TASK PROMPT » Please print exactly the lines from the line containing "You are a computer-use agent. Image" through the end of the data, no more, and keep pictures out of the copy.

EXTRACTED DATA »
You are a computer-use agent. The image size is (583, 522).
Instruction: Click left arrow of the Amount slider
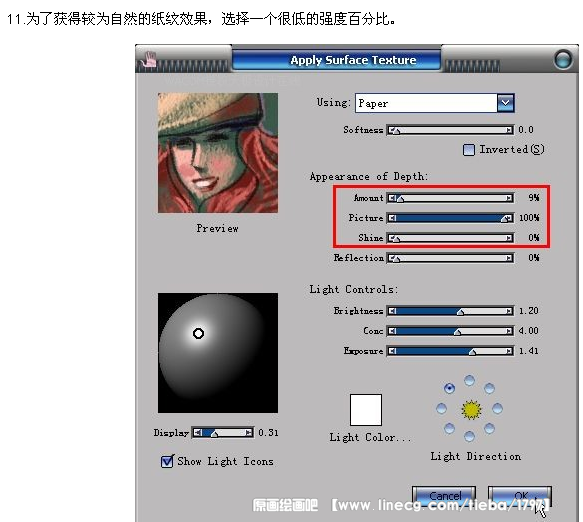click(392, 198)
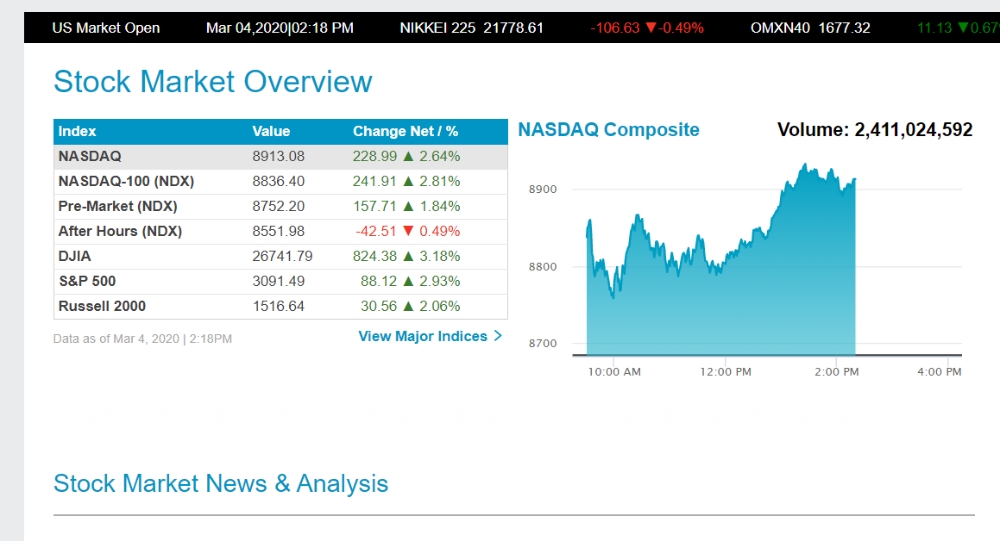The width and height of the screenshot is (1000, 541).
Task: Open the View Major Indices link
Action: tap(423, 337)
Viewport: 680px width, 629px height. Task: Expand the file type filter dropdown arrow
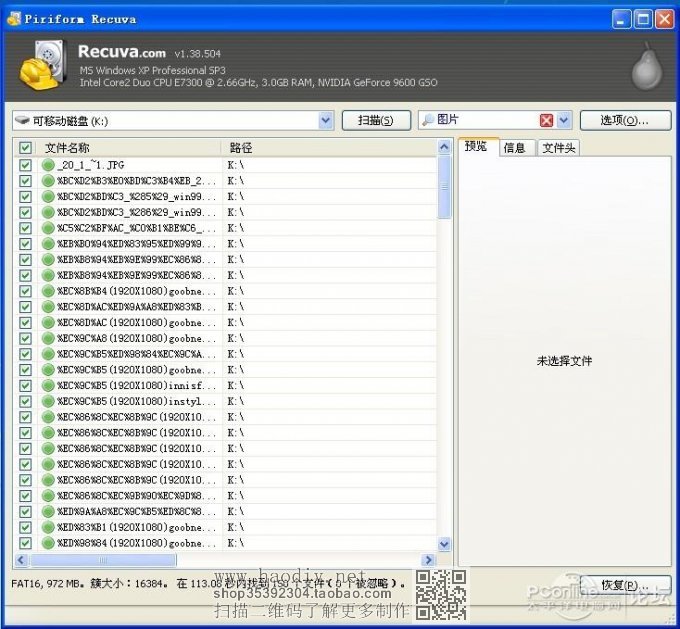564,120
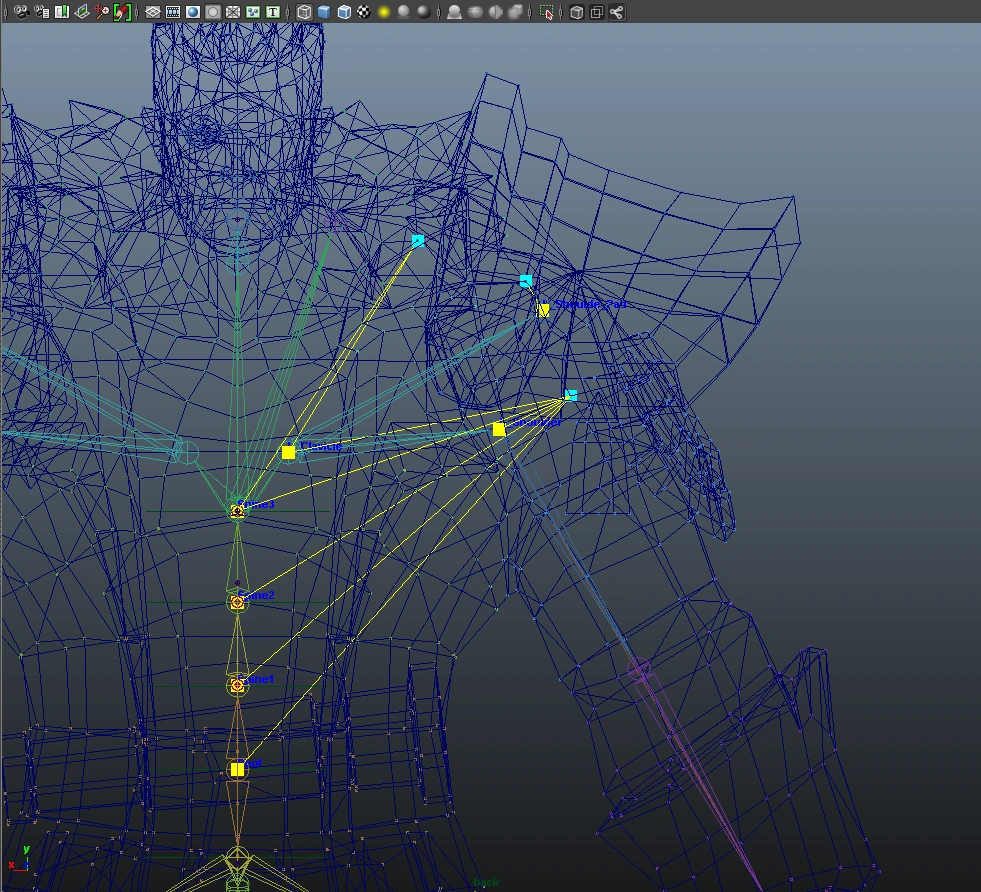This screenshot has height=892, width=981.
Task: Enable the Textured display checker icon
Action: point(364,12)
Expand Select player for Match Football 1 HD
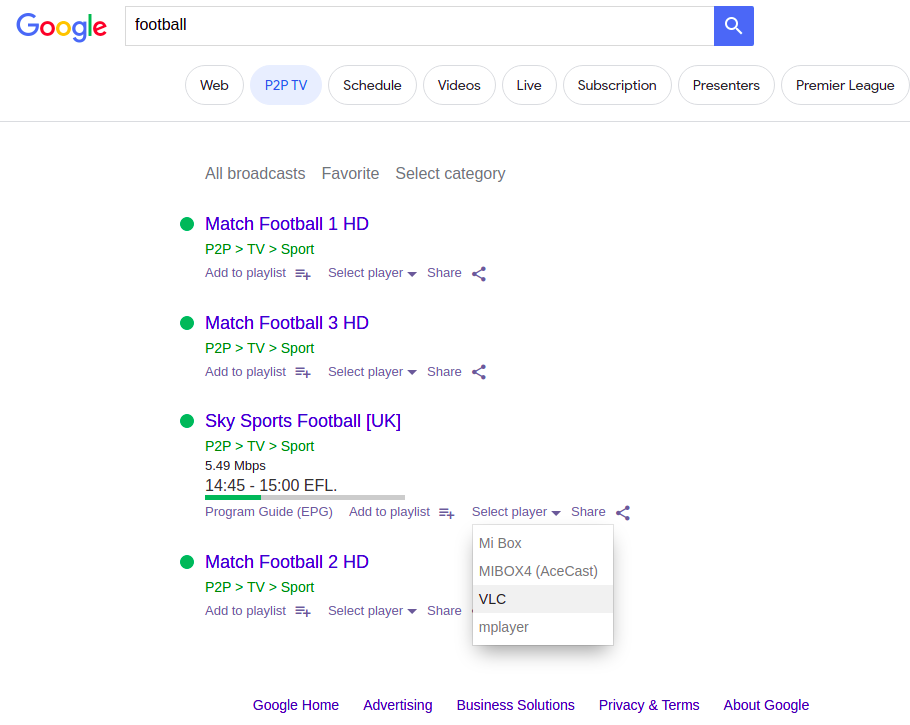Viewport: 910px width, 725px height. 372,273
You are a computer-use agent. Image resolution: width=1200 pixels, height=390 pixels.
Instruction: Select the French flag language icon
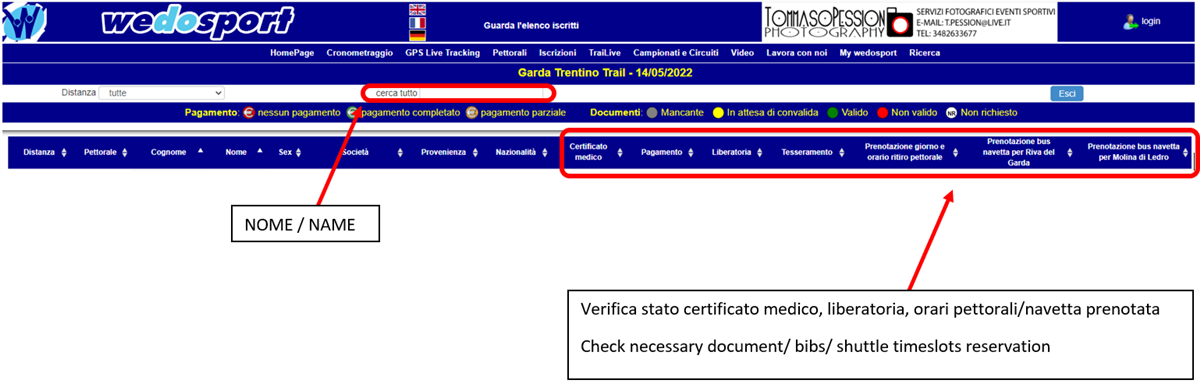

ANSWER FOR THE TASK »
You are a computer-use agent. Image resolution: width=1200 pixels, height=390 pixels.
Instruction: Select the French flag language icon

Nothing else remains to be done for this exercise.